Rewrite only the entries starting with the line containing "[Close] (233, 2531)" and going on through the last line of the entries, keeping each line's text and adjusting every coordinate value in the answers by adding 29 to it.

━━━ Task input

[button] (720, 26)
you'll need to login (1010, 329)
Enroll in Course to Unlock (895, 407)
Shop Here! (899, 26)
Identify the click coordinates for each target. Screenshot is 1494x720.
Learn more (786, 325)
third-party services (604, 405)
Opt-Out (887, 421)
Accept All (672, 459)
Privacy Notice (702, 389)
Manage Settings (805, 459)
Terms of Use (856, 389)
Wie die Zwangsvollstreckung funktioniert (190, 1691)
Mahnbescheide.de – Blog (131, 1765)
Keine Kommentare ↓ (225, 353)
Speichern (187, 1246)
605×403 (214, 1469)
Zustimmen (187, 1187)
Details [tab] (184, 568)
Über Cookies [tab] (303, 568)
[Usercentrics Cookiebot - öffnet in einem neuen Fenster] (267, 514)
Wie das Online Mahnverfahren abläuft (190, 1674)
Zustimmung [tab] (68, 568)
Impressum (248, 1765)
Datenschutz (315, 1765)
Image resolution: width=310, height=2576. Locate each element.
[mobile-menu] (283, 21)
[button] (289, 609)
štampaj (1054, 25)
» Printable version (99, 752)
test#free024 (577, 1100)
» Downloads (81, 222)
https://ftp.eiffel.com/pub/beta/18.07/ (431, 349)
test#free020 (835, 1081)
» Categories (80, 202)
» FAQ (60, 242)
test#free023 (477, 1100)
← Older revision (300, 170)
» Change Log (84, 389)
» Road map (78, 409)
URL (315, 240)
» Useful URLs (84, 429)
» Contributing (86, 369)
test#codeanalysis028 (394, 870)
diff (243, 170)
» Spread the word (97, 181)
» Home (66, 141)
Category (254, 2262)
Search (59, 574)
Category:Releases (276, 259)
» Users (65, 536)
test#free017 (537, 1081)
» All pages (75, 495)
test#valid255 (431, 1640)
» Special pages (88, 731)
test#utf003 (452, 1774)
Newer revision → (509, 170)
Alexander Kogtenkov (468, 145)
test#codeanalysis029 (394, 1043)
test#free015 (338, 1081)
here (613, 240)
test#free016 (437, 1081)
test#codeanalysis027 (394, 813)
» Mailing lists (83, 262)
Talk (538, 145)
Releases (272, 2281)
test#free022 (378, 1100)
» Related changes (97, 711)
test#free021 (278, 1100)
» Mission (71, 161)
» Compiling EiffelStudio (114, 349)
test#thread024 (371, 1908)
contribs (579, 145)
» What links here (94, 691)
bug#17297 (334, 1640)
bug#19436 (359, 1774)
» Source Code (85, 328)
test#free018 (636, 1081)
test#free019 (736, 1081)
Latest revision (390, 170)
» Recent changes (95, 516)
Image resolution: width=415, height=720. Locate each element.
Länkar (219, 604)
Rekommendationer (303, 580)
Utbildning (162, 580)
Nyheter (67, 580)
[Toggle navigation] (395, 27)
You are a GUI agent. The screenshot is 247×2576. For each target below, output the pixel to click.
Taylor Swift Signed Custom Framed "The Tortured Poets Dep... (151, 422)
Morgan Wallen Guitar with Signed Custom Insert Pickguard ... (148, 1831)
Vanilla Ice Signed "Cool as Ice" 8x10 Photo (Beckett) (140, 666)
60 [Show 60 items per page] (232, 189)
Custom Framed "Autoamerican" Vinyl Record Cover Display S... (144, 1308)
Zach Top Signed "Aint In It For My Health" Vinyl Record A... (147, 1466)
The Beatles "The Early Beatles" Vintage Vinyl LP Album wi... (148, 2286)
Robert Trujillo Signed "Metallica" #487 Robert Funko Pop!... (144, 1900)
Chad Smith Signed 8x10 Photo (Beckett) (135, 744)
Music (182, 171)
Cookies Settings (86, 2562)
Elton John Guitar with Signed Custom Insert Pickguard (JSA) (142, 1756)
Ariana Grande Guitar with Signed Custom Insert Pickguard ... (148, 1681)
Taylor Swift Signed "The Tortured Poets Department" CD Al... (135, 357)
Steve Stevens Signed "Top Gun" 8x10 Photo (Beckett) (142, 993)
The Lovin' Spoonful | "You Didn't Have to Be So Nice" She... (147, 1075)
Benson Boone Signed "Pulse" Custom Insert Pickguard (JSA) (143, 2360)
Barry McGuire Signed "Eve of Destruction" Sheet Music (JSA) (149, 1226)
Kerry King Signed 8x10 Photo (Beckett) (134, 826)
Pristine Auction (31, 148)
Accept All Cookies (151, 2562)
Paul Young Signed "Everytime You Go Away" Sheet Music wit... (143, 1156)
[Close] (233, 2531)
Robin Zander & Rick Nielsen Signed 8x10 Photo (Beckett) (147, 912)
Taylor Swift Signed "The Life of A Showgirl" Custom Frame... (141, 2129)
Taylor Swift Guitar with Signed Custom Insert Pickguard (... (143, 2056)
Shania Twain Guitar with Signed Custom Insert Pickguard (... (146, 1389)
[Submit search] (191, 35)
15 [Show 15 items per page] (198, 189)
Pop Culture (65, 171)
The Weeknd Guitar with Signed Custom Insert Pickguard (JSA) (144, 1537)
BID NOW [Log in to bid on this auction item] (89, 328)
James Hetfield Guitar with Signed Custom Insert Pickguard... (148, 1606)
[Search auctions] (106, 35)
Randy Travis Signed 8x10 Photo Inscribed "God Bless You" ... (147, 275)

━━━━━━

=== Output of the task ===
[Close] (262, 2560)
Robin Zander & Rick Nielsen Signed 8x10 Photo (Beckett) (176, 941)
Taylor Swift Signed "The Life of A Showgirl" Custom Frame... (170, 2158)
Taylor Swift Guitar with Signed Custom Insert Pickguard (... (172, 2085)
Shania Twain Guitar with Signed Custom Insert Pickguard (... (175, 1418)
[Submit search] (220, 64)
15 [Show 15 items per page] (227, 218)
Pop Culture (94, 200)
The Weeknd Guitar with Signed Custom Insert Pickguard (JSA) (173, 1566)
BID NOW [Log in to bid on this auction item] (118, 357)
James Hetfield Guitar with Signed Custom Insert Pickguard... (177, 1635)
[Search auctions] (135, 64)
Randy Travis Signed 8x10 Photo Inscribed "God Bless You" ... (176, 304)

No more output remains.